Outre la baisse des cours du pétrole, l’Arabie saoudite est confrontée à un second problème : la taille de sa population. Le PIB par tête saoudien équivaut à celui du Portugal et de la Slovénie. Avec 30 millions d’habitants, la population de l’Arabie saoudite explose. 

Ce cadre étant posé et le diagnostic partagé, reste à mettre en œuvre la stratégie qui va permettre de guérir de cette "maladie". C’est là que les difficultés commencent : changer le modèle économique saoudien suppose quelques pré-requisqui peuvent bousculer une population habituée à vivre d’une rente et donc à ne pas, ou peu, travailler. La baisse des subventions publiques pour instaurer des prix plus proches des coûts de production est une priorité. L’augmentation du taux d’activité, masculin comme féminin, et de la productivité du travail des nationaux saoudiens - aujourd’hui très faible - en est une autre. Troisième impératif pour le pays : la baisse du déficit budgétairequi atteint des niveaux stratosphériques, près de 15 % du PIB en 2017. Enfin, l’investissement dans des productions destinées à la consommation locale doit être encouragé.

Que pensez-vous du projet d'investissement NEOM et de l'introduction en bourse de Saudi Aramco, compagnie nationale saoudienne d’hydrocarbures ? 

Les chiffres annoncés font rêver tous les investisseurs : 1 300 milliards de dollars pour Saudi Aramco, 500 milliards d’investissement prévus pour le projet NEOM de ville nouvelle. Toutefois, la cotation de la compagnie pétrolière nationale est très complexe, car elle impose de clarifier la gestion de cette entreprise publique, peu habituée à dévoiler ses comptes

L’introduction de Saudi Aramco au sein d’une bourse étrangère est en discussion, et les grandes bourses mondiales font tout pour attirer l’entreprise: la Bourse de Londres - London Stock Exchange, annonçait en juillet dernier son projet de créer un segment boursier particulier qui permettrait à Saudi Aramco de bénéficier du prestige d’une cotation premium, lui ouvrant l’accès à l’indice FTSE, sans toutefois devoir répondre aux critères d’ouverture minimum de capital et de gouvernance. En effet, Saudi Aramco ouvrirait seulement 5 % de son capital, alors que, selon la réglementation en vigueur à la bourse de Londres, un minimum de 25 % est exigé pour accéder au premium listing de la London Stock Exchange. Les investisseurs ne voient pas cet assouplissement réglementaire de bonne augure, en raison de l’absence de transparence des comptes.  

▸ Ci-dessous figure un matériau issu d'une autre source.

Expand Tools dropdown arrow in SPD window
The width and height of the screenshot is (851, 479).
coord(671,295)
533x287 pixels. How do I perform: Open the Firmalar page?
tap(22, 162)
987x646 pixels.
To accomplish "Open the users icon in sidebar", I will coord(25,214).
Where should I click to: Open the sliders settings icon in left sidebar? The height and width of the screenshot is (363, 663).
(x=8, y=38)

Ainsi, et bien que la cotation boursière de Saudi Aramco puisse permettre de clarifier sa valeur, mal prise en compte dans le calcul de la richesse nationale, l’exigence d’une gestion aux normes par les actionnaires risquerait de faire fluctuer le cours.

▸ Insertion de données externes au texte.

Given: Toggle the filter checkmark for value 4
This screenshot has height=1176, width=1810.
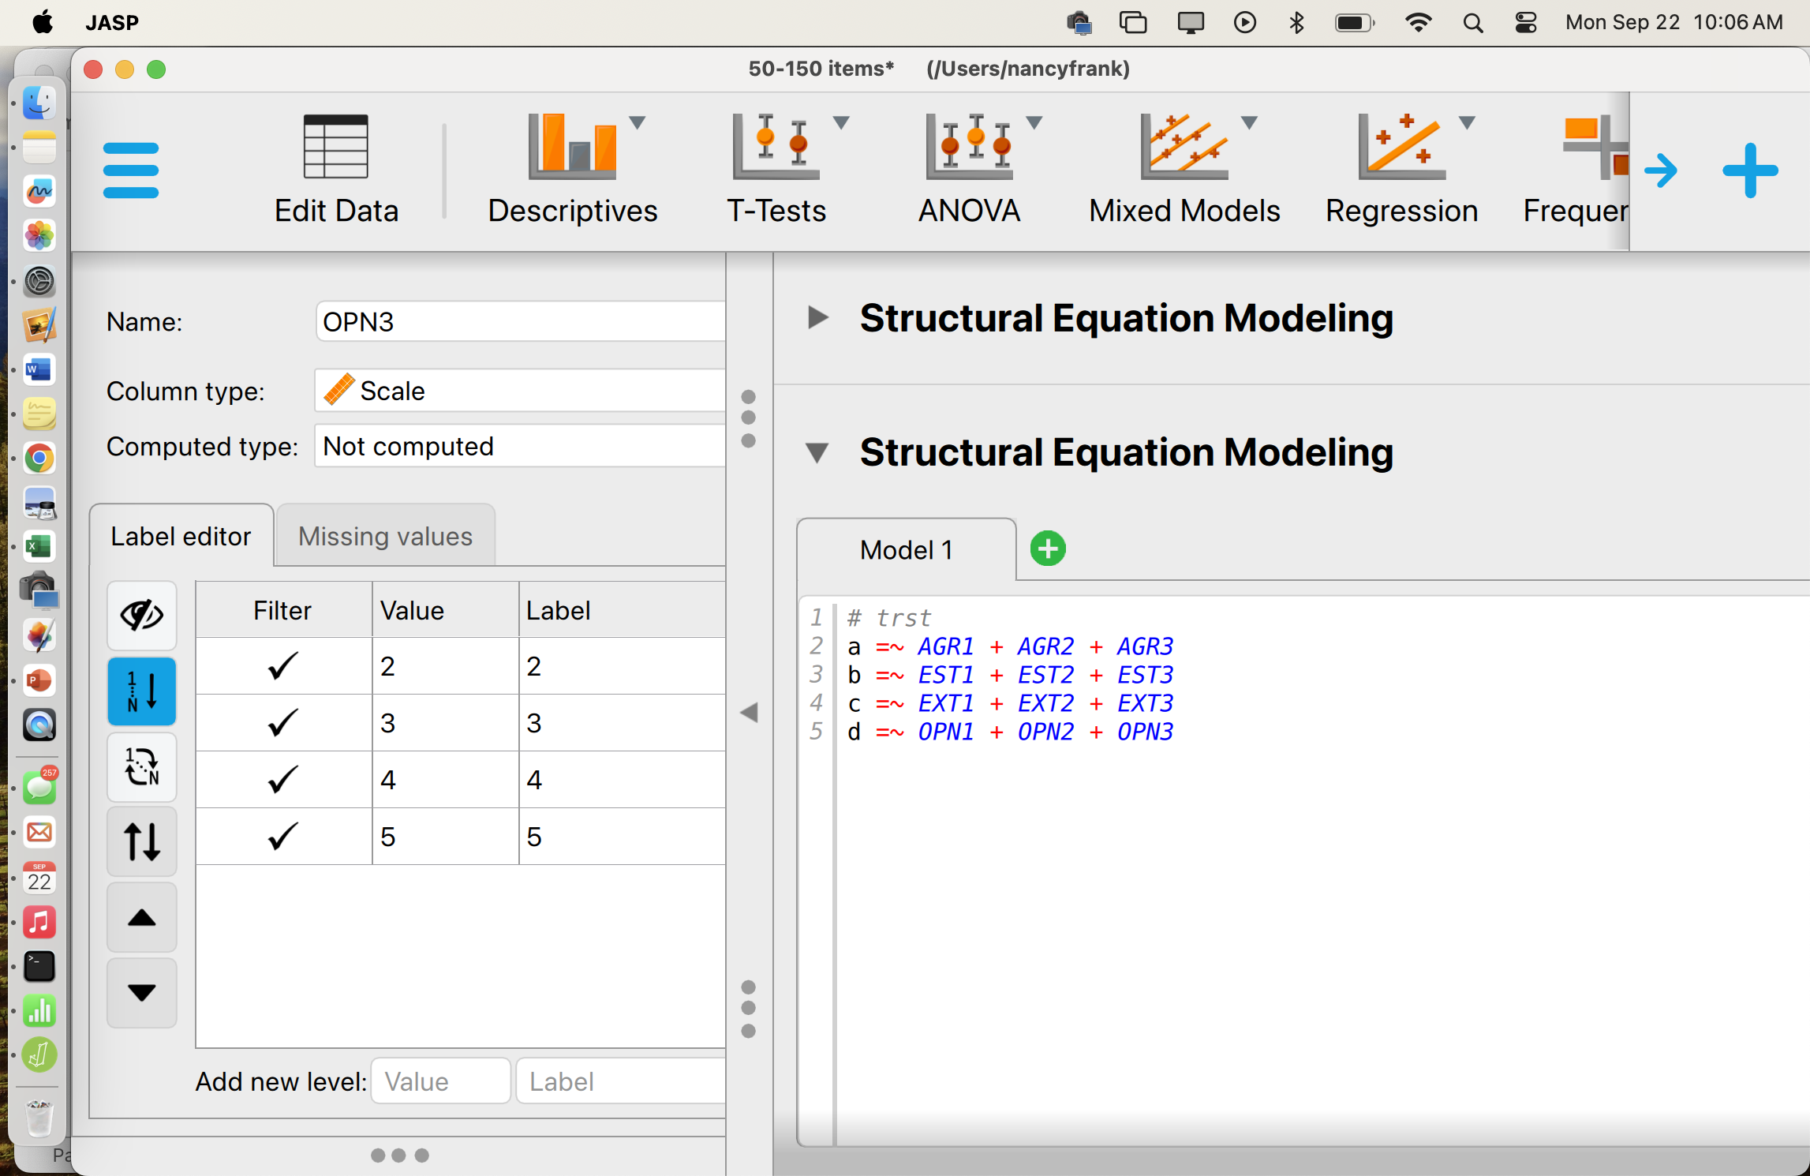Looking at the screenshot, I should pos(283,780).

Quant à NEOM, il s’agit d’un projet de ville comparable à ceux que les acteurs du Golfe apprécient tant : grandiose, cosmopolite, sans identité affirmée. La question du financeur de tous ces projets reste néanmoins entière. L’Etat saoudien a des besoins considérables et certainement pas les capacités de dépenser 500 milliards de dollars en quinze ans.

Quelle compréhension faut-il avoir du discours de rupture avec l'ultra conservatisme religieux, prononcé par le prince héritier ? Est-ce un réel changement qui se profile ?  

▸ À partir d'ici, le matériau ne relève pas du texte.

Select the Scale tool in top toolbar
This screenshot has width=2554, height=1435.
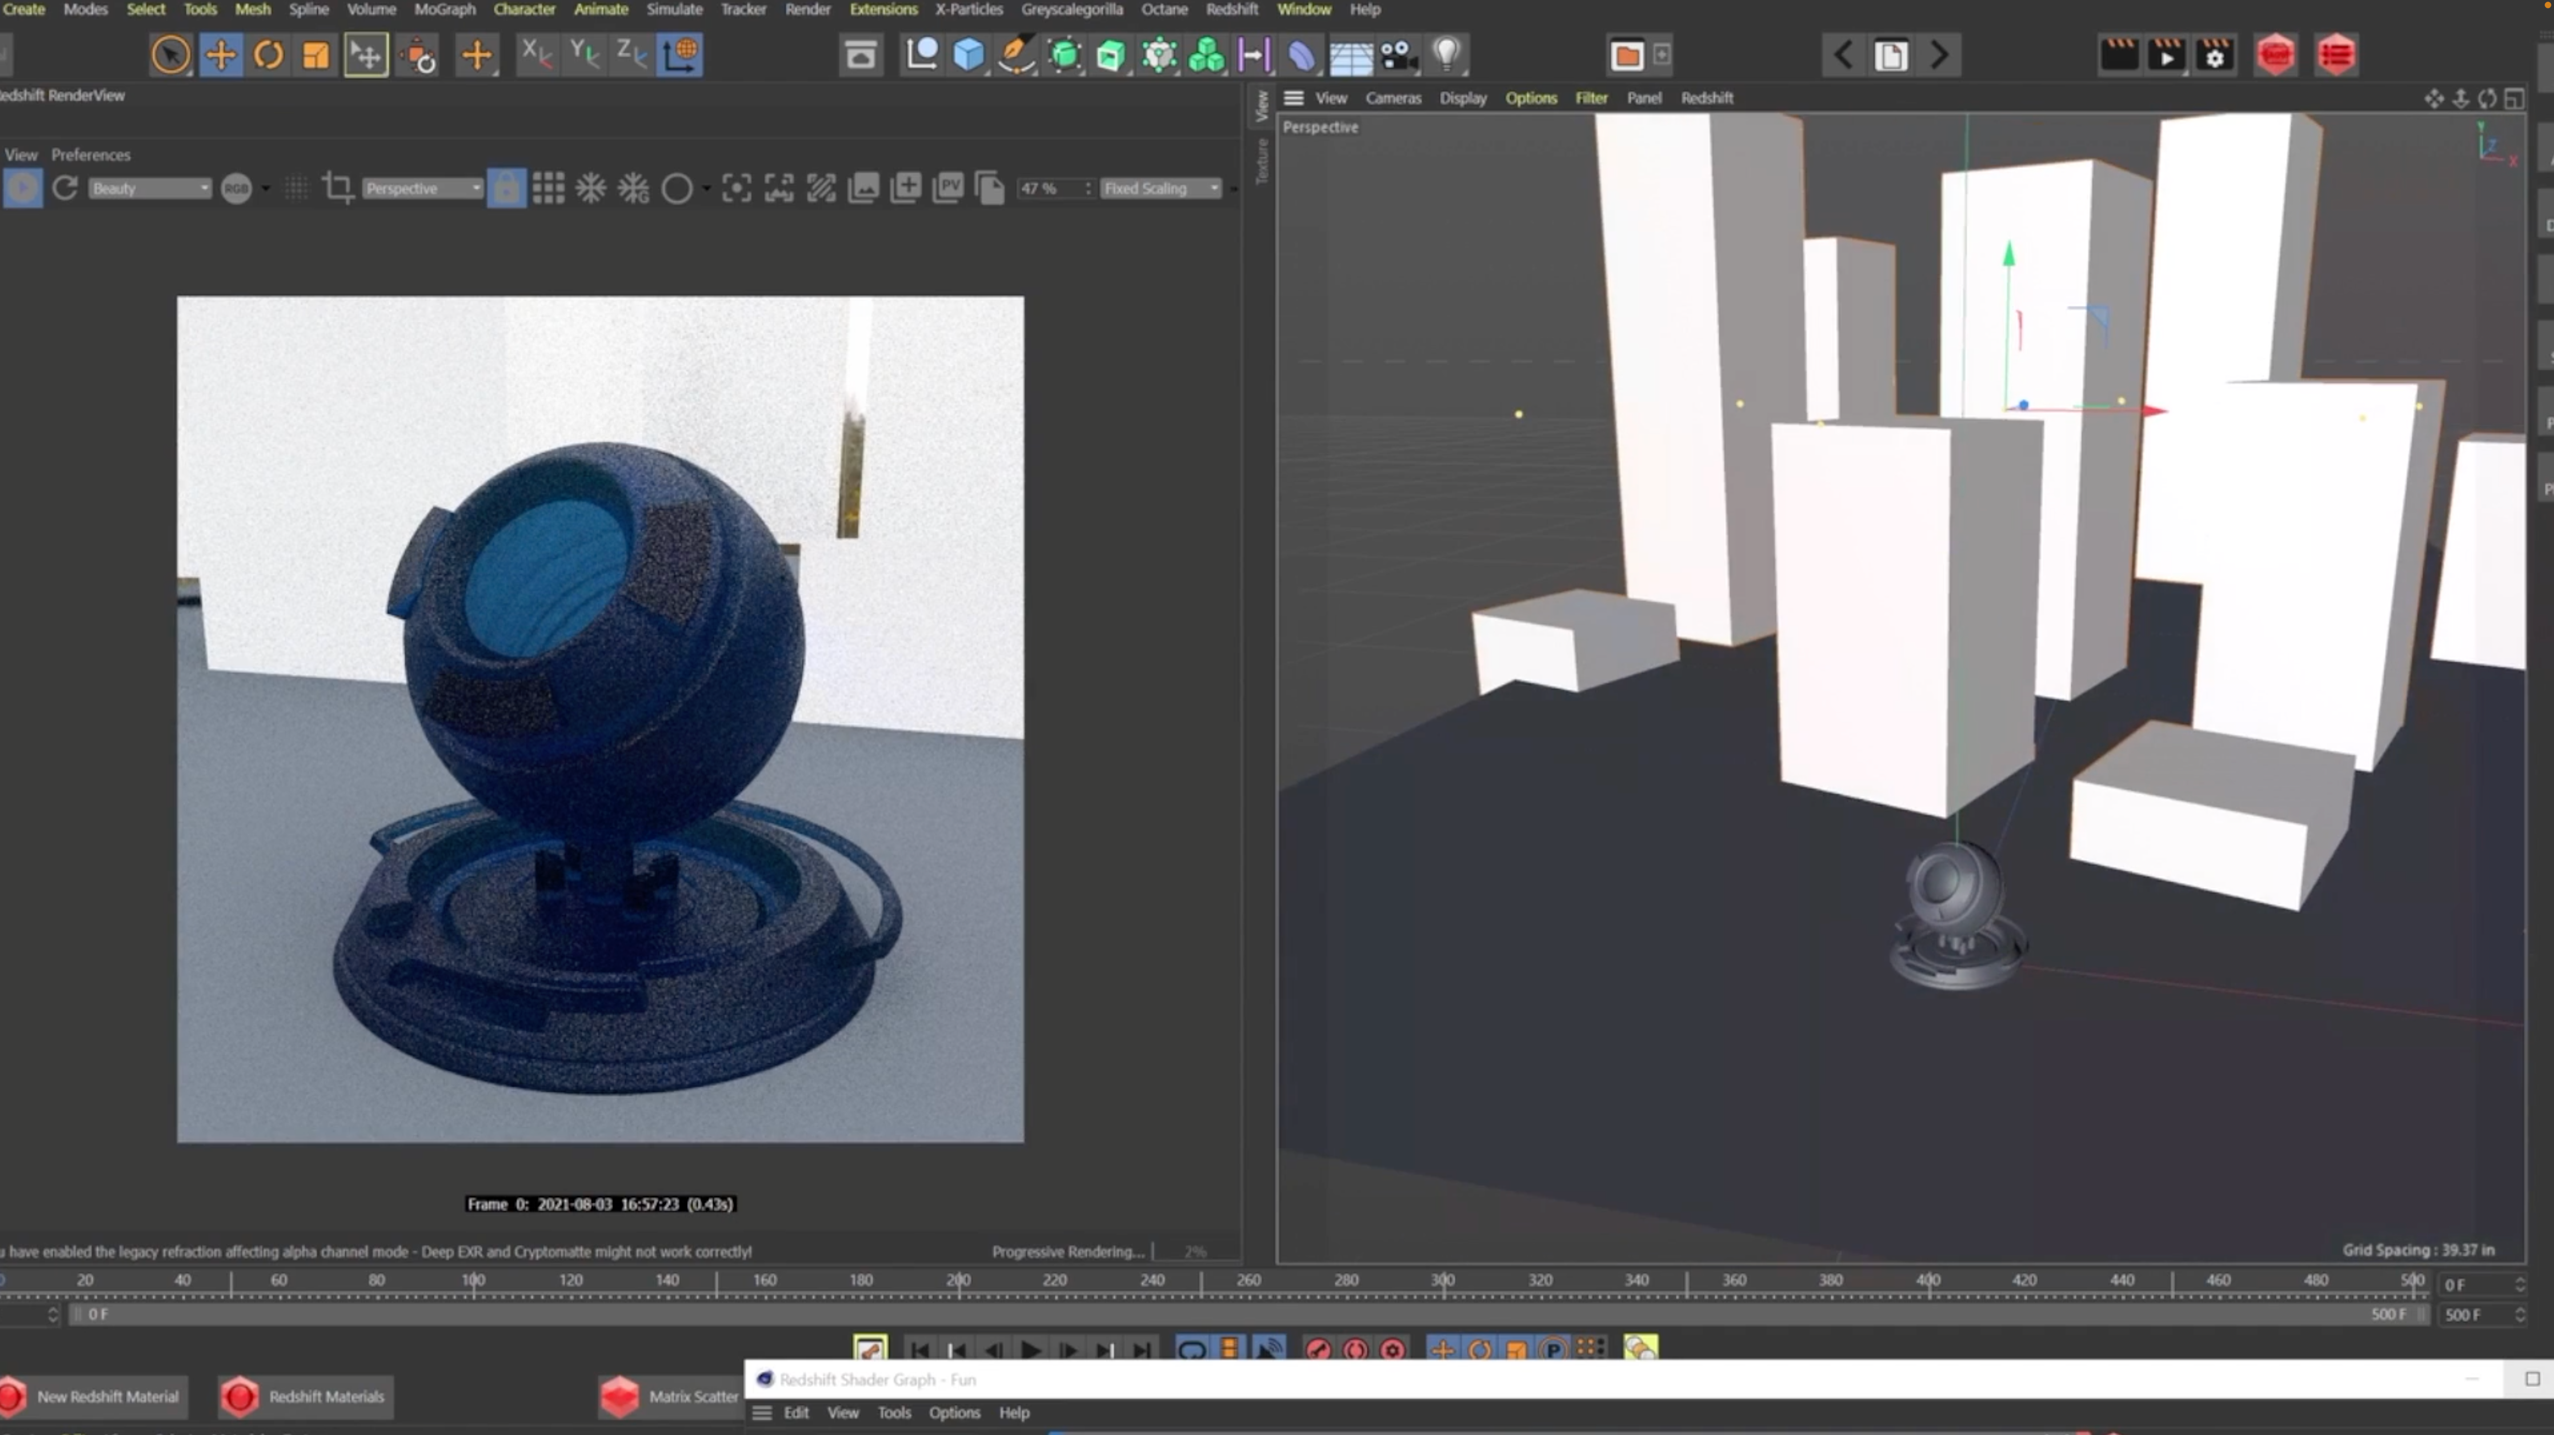pyautogui.click(x=315, y=55)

C‘est probablement le sujet le plus important. Remettre en cause comme il le fait publiquement le wahhabisme, c’est aller contre l’alliance intime qui date de 1744 entre son aïeul Mohammed Ibn Séoud et le prédicateur hanbaliste Mohammed Ben Abdelwahhab. C’est, plus près de nous, remettre en cause l’alliance entre la famille Séoud et la famille Al-Cheikh, les descendants du prédicateur. Cela implique ainsi de briser la sainte alliance qui a permis la stabilité politique justifiée par le despotisme religieux.

En maniant le bâton, Mohammed Ben Salmane effraie un système politico-religieux plus habitué au consensus qu’au pouvoir autoritaire. En ouvrant de nombreux fronts à la fois, internes mais aussi externes - en Iran bien sûr, mais aussi au Yémen avec une guerre aux conséquences atroces, au Qatar et maintenant au Liban, il s’ouvre brutalement un accès au pouvoir qu’il entend conforter par l’appel à la cohésion nationale face aux menaces externes. Ce faisant, il prend de grands risques. Mais peut-être est-ce nécessaire pour permettre au pouvoir des Séoud de résister à la profonde et très rapide transformation que connaît aujourd’hui la société saoudienne.